Structural basis to identify a target site in Shiga toxin for the inhibitor discovery against growth of Shiga toxin-producing E. coli

Abstract Background Certain peptides that bind Shiga toxin 2 (Stx2) have been reported to treat Shiga toxin-producing Escherichia coli (STEC) infections. However, their mechanisms of action remain unknown. STEC infections lead to serious diseases, such as hemolytic uremic syndrome, in humans. Antibiotic therapy is usually not recommended because of the major challenges of antibiotic resistance and SOS repair.
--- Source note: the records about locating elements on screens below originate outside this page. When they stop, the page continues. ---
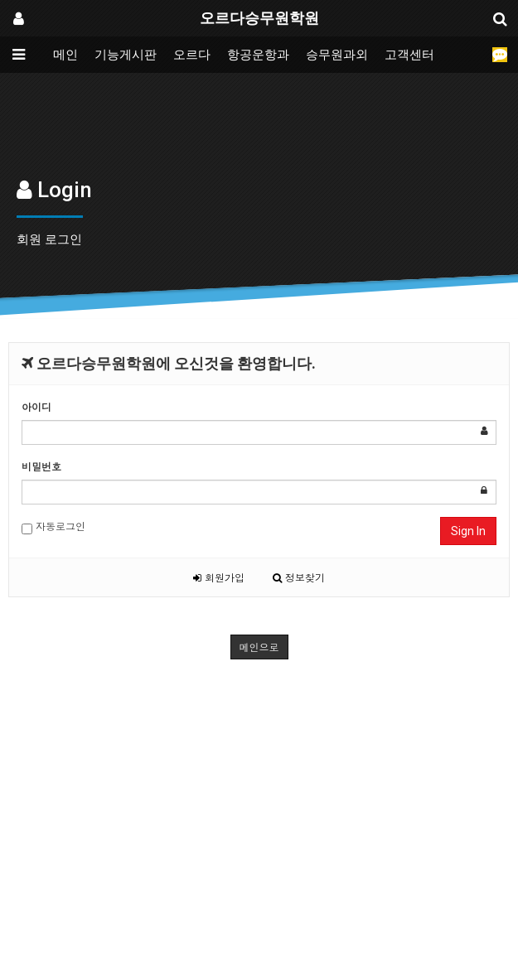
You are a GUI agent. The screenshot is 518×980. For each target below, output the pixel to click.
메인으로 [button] (259, 646)
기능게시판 (125, 55)
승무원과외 (336, 55)
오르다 (191, 55)
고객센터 (409, 55)
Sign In (468, 531)
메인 (65, 55)
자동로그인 (53, 526)
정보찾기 (298, 577)
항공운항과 (258, 55)
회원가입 (219, 577)
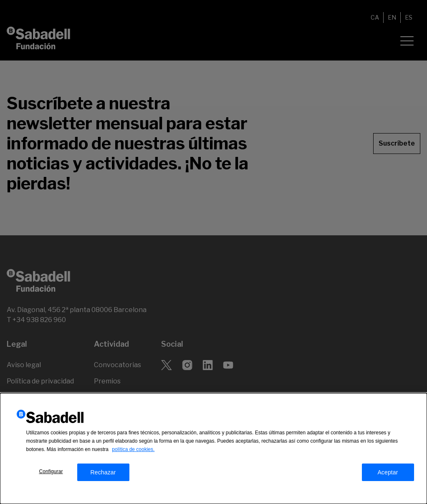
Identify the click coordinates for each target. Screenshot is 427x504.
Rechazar (103, 481)
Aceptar (387, 481)
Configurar (51, 480)
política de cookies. (133, 458)
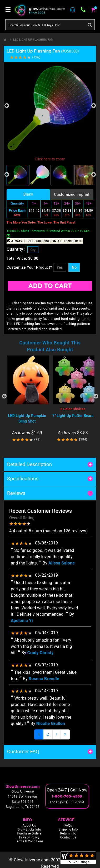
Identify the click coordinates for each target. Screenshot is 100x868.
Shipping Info (68, 829)
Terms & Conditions (29, 841)
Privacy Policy (29, 837)
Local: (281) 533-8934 (67, 802)
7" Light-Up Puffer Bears (73, 415)
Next (93, 105)
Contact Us (68, 837)
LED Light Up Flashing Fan (33, 40)
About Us (29, 825)
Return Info (68, 833)
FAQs (68, 825)
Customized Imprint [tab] (72, 194)
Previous (6, 105)
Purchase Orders (29, 833)
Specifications (22, 478)
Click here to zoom (50, 159)
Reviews (16, 493)
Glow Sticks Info (30, 829)
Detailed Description (29, 464)
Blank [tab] (28, 194)
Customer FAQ (23, 751)
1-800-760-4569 (67, 796)
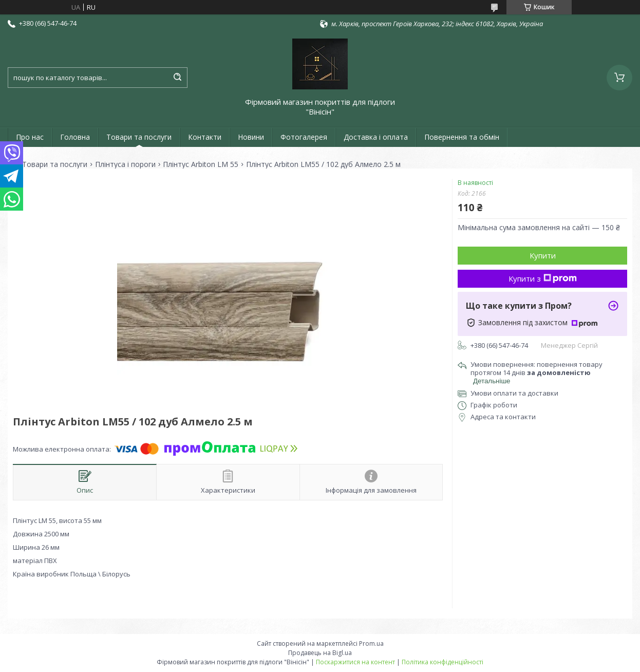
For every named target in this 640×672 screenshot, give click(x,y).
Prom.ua (371, 643)
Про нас (30, 137)
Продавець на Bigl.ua (320, 652)
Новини (251, 137)
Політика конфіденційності (442, 662)
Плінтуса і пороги (125, 164)
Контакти (204, 137)
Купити (542, 255)
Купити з (542, 278)
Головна (75, 137)
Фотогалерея (304, 137)
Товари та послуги (139, 137)
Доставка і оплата (375, 137)
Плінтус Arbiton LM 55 (200, 164)
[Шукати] (177, 78)
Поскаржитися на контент (355, 662)
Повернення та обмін (462, 137)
Currently, there is no human vaccine for STEC infection, leaving rehydration therapy as the recommended supportive therapy. Therefore, there is a need for targeted therapeutic intervention to inhibit STEC growth. The purpose of this study was to evaluate the interaction of five known peptides with Stx2 to identify a more suitable peptide based on structural changes. These peptides have been used to inhibit the growth of STEC. Results The current study demonstrated that only tetravalent peptide (TVP) out of 5 common peptides interrupted the Y77-E259 interaction of Stx2, making it active by exposing active site, which ultimately leads to STEC cell death. We also demonstrated that amino acids R170 and F171 of Stx2 in the docked complex of Stx2 and TVP form a helix-loop-helix (HLH). This might lead to the differential expression of genes regulated by Stx2 and ultimately inhibit STEC growth. However, in the case of Stx2-ribosomal P-stalk, these residues did not form HLH. The 3D refined model of TVP showed a low MolProbity score and low energy zones in the ANOLEA profile compared to the original one. Moreover, the low radius of gyration of the refined TVP suggests that it is more compact than the original TVP. Therefore, TVP is a suitable drug candidate for the inhibition of STEC growth. However, the low antigenicity of TVP makes it unsuitable as a drug candidate. We also evaluated three antibiotics that have been used as active ingredients in FDA-approved peptides. Only Oritavancin diphosphate showed strong polar interactions with Y77-E259 and also had the highest binding affinity. Conclusions Potential drug candidates that inhibit or interrupt the interaction between Y77-E259 and have high antigenicity, low toxicity, and no allergenicity should be explored against the growth of STEC.